Grapheme Clusters (User-Perceived Characters)

A "character" to users isn't always a single codepoint. Emoji sequences, combining marks, and flags are multiple codepoints that display as one unit. Use utflite_next_grapheme() to iterate by what users actually see:

#include "utflite.h"
#include <stdio.h>
#include <string.h>

int count_graphemes(const char *text, int len) {
    int count = 0, offset = 0;
    while (offset < len) {
        offset = utflite_next_grapheme(text, len, offset);
        count++;
    }
    return count;
}

int main(void) {
    // Family emoji: 7 codepoints, but 1 grapheme
    const char *family = "\xF0\x9F\x91\xA8\xE2\x80\x8D\xF0\x9F\x91\xA9\xE2\x80\x8D\xF0\x9F\x91\xA7";
    int len = strlen(family);

    printf("Family emoji:\n");
    printf("  Bytes: %d\n", len);                              // 18
    printf("  Codepoints: %d\n", utflite_codepoint_count(family, len));  // 7
    printf("  Graphemes: %d\n", count_graphemes(family, len)); // 1

    // e + combining acute accent = 1 grapheme
    const char *accent = "e\xCC\x81";  // é as e + U+0301
    len = strlen(accent);
    printf("\ne + acute accent:\n");
    printf("  Codepoints: %d\n", utflite_codepoint_count(accent, len));  // 2
    printf("  Graphemes: %d\n", count_graphemes(accent, len)); // 1

    // Flag: 2 regional indicators = 1 grapheme
    const char *flag = "\xF0\x9F\x87\xA8\xF0\x9F\x87\xA6";  // 🇨🇦
    len = strlen(flag);
    printf("\nCanadian flag:\n");
    printf("  Codepoints: %d\n", utflite_codepoint_count(flag, len));  // 2
    printf("  Graphemes: %d\n", count_graphemes(flag, len)); // 1

    return 0;
}

This is essential for:

  • Cursor movement in text editors
  • Character counting for length limits
  • Proper text selection
  • Backspace/delete operations

Character Display Width

Terminals display characters with different widths. ASCII is 1 column, CJK and emoji are 2 columns, combining marks are 0 columns:

#include "utflite.h"

## TASKS FOR THIS EXERCISE
[a] List every operation the guide on grapheme clusters says iterating by grapheme is essential for.
[b] Write what comes next in the guide on grapheme clusters, starting after its last line.
The material after this point comes from a different source.

## DATA PROVIDED

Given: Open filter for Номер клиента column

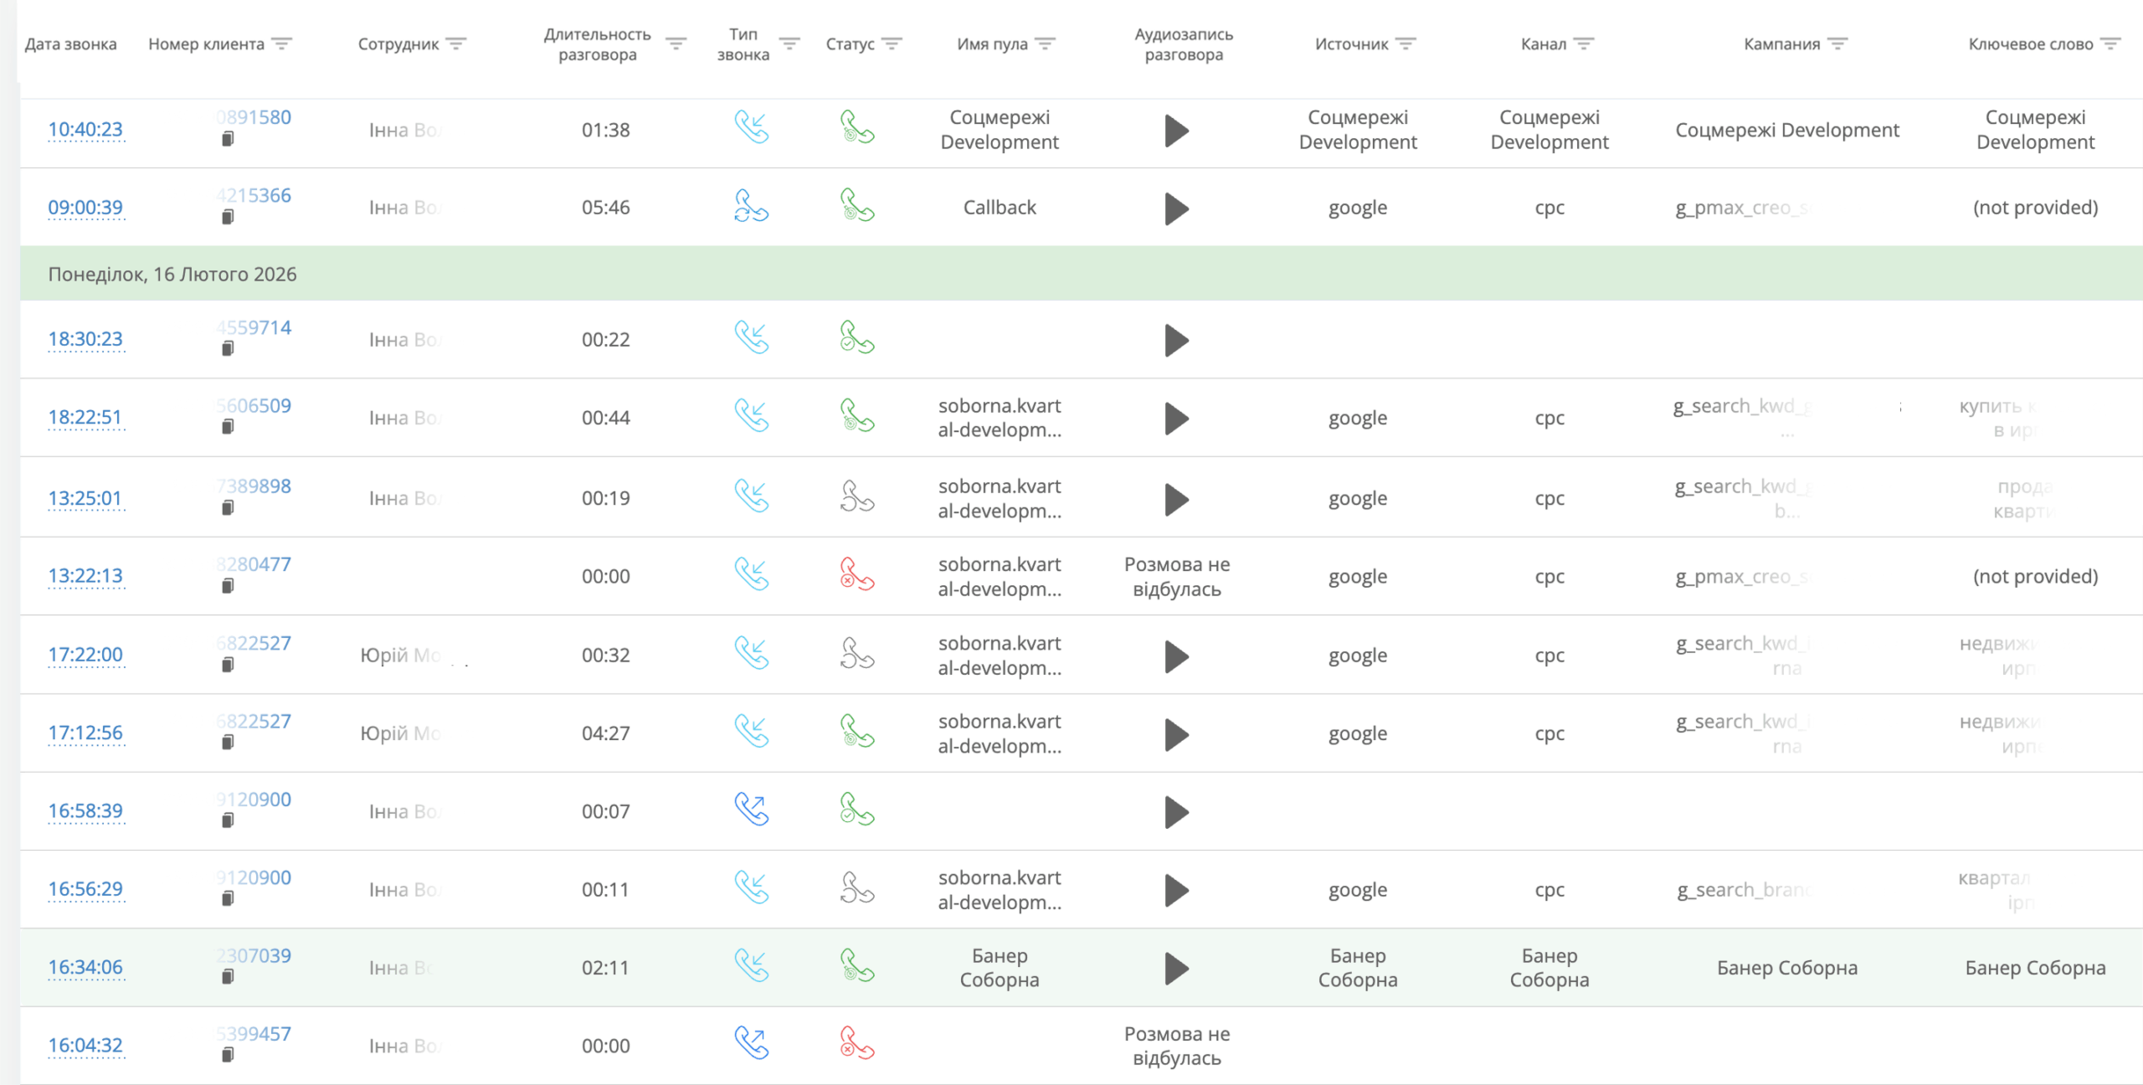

## OUTPUTS FOR THE TASKS
[a]
- Cursor movement in text editors
- Character counting for length limits
- Proper text selection
- Backspace/delete operations

[b]
#include <stdio.h>
#include <string.h>

int main(void) {
    // Check individual codepoints
    printf("'A' width: %d\n", utflite_codepoint_width(0x0041));      // 1
    printf("Chinese width: %d\n", utflite_codepoint_width(0x4E2D));  // 2
    printf("Emoji width: %d\n", utflite_codepoint_width(0x1F600));   // 2
    printf("Combining accent width: %d\n", utflite_codepoint_width(0x0301)); // 0

    // Calculate total display width of a string
    const char *text = "Hello\xE4\xB8\xAD";  // "Hello" + Chinese char
    int width = utflite_string_width(text, strlen(text));
    printf("'Hello中' display width: %d columns\n", width);  // 7 (5 + 2)

    return 0;
}

Validating UTF-8

Check if a string contains valid UTF-8:

#include "utflite.h"
#include <stdio.h>

int main(void) {
    const char *valid = "Hello \xE4\xB8\xAD";
    const char *invalid = "Bad \x80\x81 data";  // Invalid continuation bytes

    int error_pos;

    if (utflite_validate(valid, 9, NULL)) {
        printf("String 1: valid UTF-8\n");
    }

    if (!utflite_validate(invalid, 11, &error_pos)) {
        printf("String 2: invalid at byte %d\n", error_pos);
    }
    // Output:
    // String 1: valid UTF-8
    // String 2: invalid at byte 4

    return 0;
}

Truncating for Display

When you need to fit text in a fixed-width column, use utflite_truncate() to find the correct byte offset:

#include "utflite.h"
#include <stdio.h>
#include <string.h>

int main(void) {
    // String with mixed widths
    const char *text = "AB\xE4\xB8\xAD\xE4\xB8\xAD" "CD";
    // A(1) B(1) 中(2) 中(2) C(1) D(1) = 8 columns total

    int len = strlen(text);

    // Truncate to fit in 5 columns
    int cut = utflite_truncate(text, len, 5);

    printf("Original (%d cols): %s\n", utflite_string_width(text, len), text);
    printf("Truncated to 5 cols: %.*s\n", cut, text);
    // Output:
    // Original (8 cols): AB中中CD
    // Truncated to 5 cols: AB中

    return 0;
}

Counting Characters

Count codepoints (not bytes) in a string:

#include "utflite.h"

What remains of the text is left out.